14 Apr 2010
Global trade in “conflict diamonds” may seem a long way from accounting rule making, however the two subjects converged last week with proposals which could force mining and oil companies to reveal shadowy payments to resource-rich nations.
The International Accounting Standards Board last week released a discussion paper which could lead to a global set of accounting rules for mining and oil companies.
Compiled by senior accountants in Australia, Canada, Norway and South Africa, the paper explores whether extractive industries should adopt country-by-country reporting. Under the proposals, mining and oil companies would report royalty, tax, bonus and licence fee payments for each of their host nations.
The 184-page report represents the culmination of a long-running international campaign to force companies to reveal how much they pay foreign governments.
It followed a 1999 landmark report A Crude Awakening, by humanitarian group Global Witness, which showed that wealth generated from oil and mining companies in Angola helped fuel the nation’s civil war and prop up a corrupt administration.
Following this study, a handful of UK-based humanitarian groups banded together under the banner Publish What You Pay (PWYP) to campaign for greater financial transparency from oil and mining companies.
Most multinational businesses aggregate their costs, which makes it near impossible to define exactly how much they pay host nations.
PWYP, now a global operation, wants international accounting rules to be a vehicle to force extractive industries to reveal how much they pay governments around the world.
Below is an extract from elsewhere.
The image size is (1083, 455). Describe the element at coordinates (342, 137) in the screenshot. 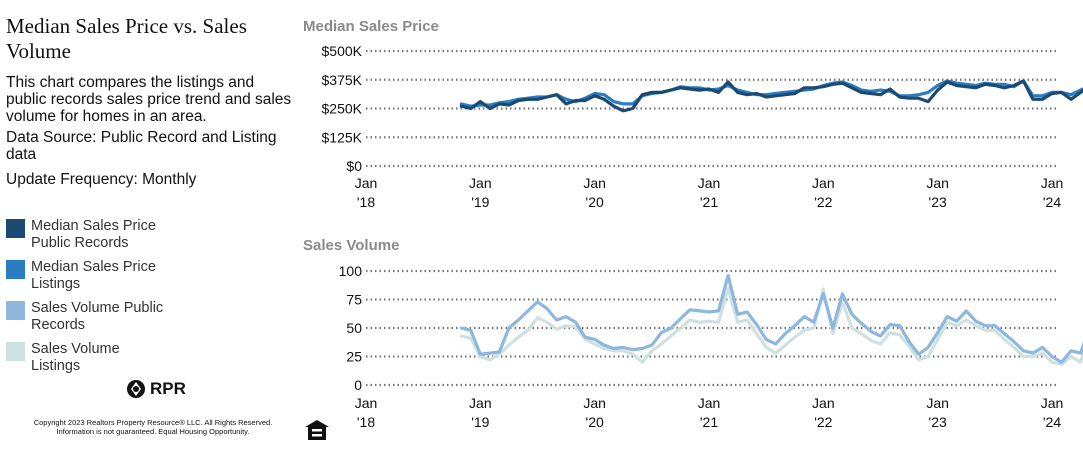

The coalition was intimately involved in the production of the discussion paper but last week said it was disappointed by the outcome.
The IASB, which must justify any new accounting rules by their relevancy to the investor community, said there was some demand from investors for the added information but said there is a risk the new measures will prove too costly and complex.
“The project team notes that further study is required to conclude on whether the country-by-country disclosure of payments to governments is justifiable on cost-benefit grounds,” the report stated.
Vanessa Herringshaw, director of Revenue Watch and a member of PWYP, dismissed these concerns and pointed out that some companies voluntarily publish a limited form of country-by-country data.
“Companies have this information anyway,” she said. “They have to have it in order to report their payments and revenue in countries…if they are claiming they don’t have it one could question whether they have adequate management information.”
Bob Garnett, board member with the IASB, said there was a risk financial reports would become too lengthy. “The trouble is that with most information, we ask ‘would [investors] like more’ and the answer is always ‘yes’,” he said.
Before his appointment to the IASB Garnett worked with one of the world’s largest mining companies, Anglo American plc, where he tried to avoid trading in so-called conflict diamonds, which fuel civil war and corruption in developing nations.
He dismissed concerns that the information would prove too difficult to capture. “What we are looking for is anything that is controlled by state officials…and collecting all of that data will take some time, but it can be done,” he said.
By the end of 2010 a decision will be made on whether to add the PWYP proposals to the official IASB agenda, a major step towards it becoming a global standard. However any final standard could take years to create, approve and finally be adopted.